Eintracht Braunschweig 

Eintracht Braunschweig: Beleidigung? Jetzt rückt auch Benjamin Kessel in den Fokus

Benjamin Kessel von Eintracht Braunschweig ist sichtlich aufgebracht.
Benjamin Kessel von Eintracht Braunschweig ist sichtlich aufgebracht.
Foto: imago/Hübner

Braunschweig.  Der Kontrollausschuss des Deutschen Fußball-Bundes (DFB) ermittelt jetzt auch gegen Benjamin Kessel von Eintracht Braunschweig.

Kessel soll am vergangenen Samstag Kodjovi Koussou vom TSV 1860 München beim 1:1 beleidigt haben. Das Ermittlungsverfahren wurden demnach wegen des Verdachts auf "krass sportwidriges Verhaltens in der Form eines unsportlichen Verhaltens" eingeleitet.

Kessel - Opfer oder Täter?

Das teilte der DFB am Dienstag mit. Schiedsrichter Eric Müller hatte den Vorfall nicht wahrgenommen.
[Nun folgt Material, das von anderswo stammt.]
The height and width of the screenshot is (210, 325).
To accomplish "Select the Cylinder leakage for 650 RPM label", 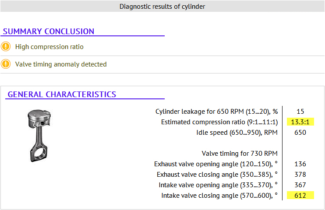I will (x=217, y=112).

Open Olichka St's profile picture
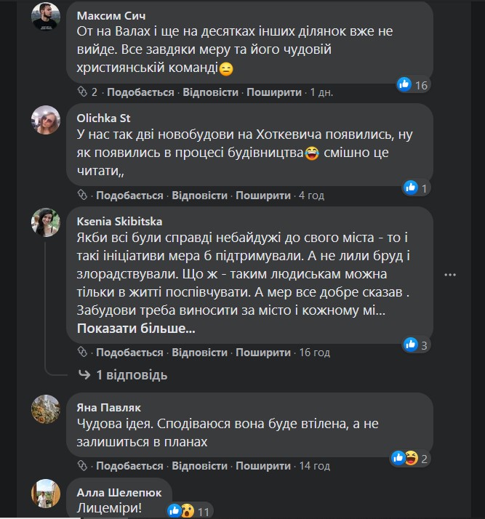(46, 120)
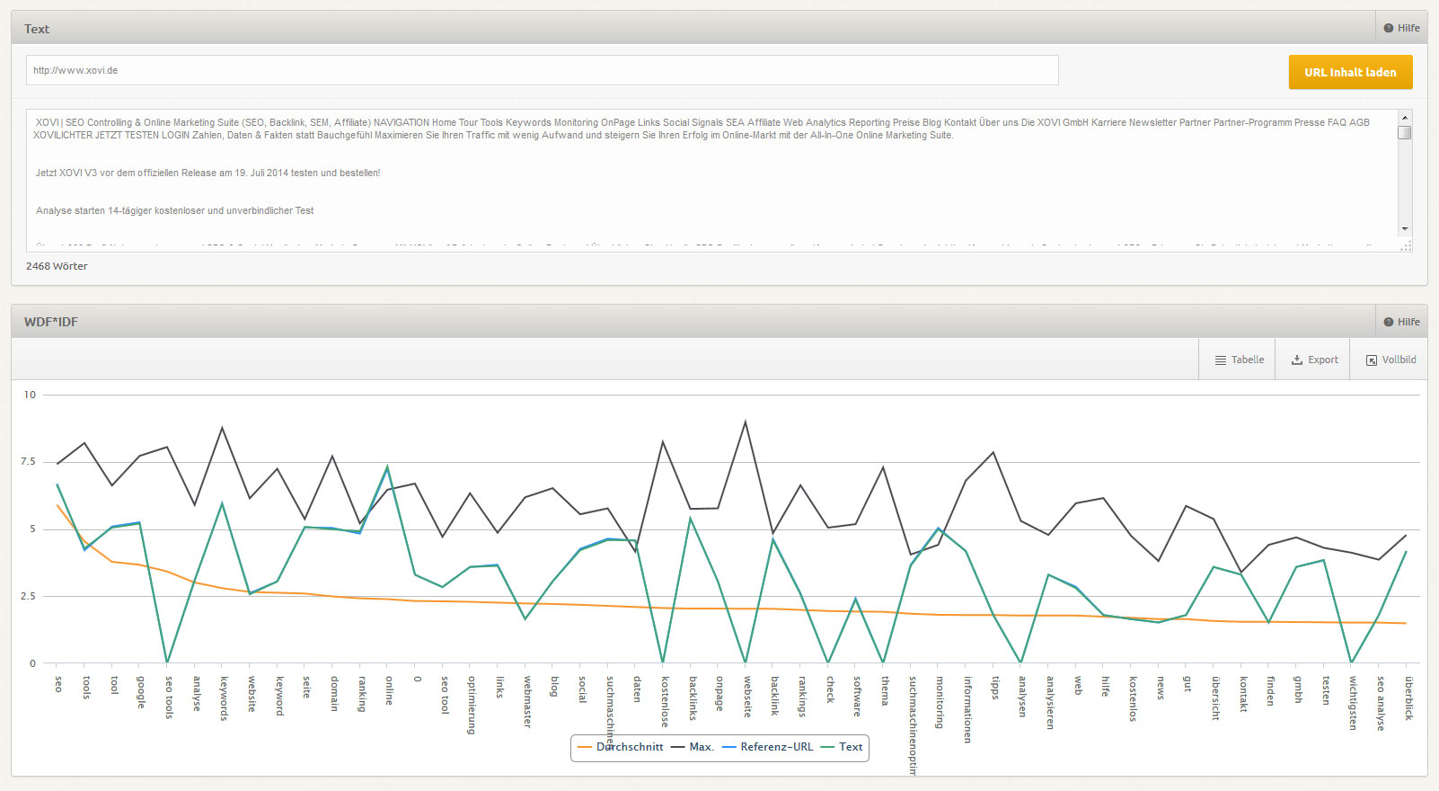Viewport: 1439px width, 791px height.
Task: Click the text area's scroll down arrow
Action: pyautogui.click(x=1405, y=229)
Kessel soll sich nun zeitnah äußern.

Zuvor hatte Münchens Sportlicher Leiter Günther Gorenzel über den Vorfall gesagt: "Angeblich sind da einige unschöne Worte gefallen, die ich hier nicht wiedergeben werde."

Schubert: "Er ist ein bisschen ausgeflippt"

Eintracht Braunschweig-Coach André Schubert sagte bei Magenta Sport nach dem Spiel: "Benni wurde angespuckt und daraufhin ist er ein bisschen ausgeflippt." Schubert hatte den 31-Jährigen aus der aufgebrachten Spielertrabe gezogen und in Richtung Spielertunnel gezogen.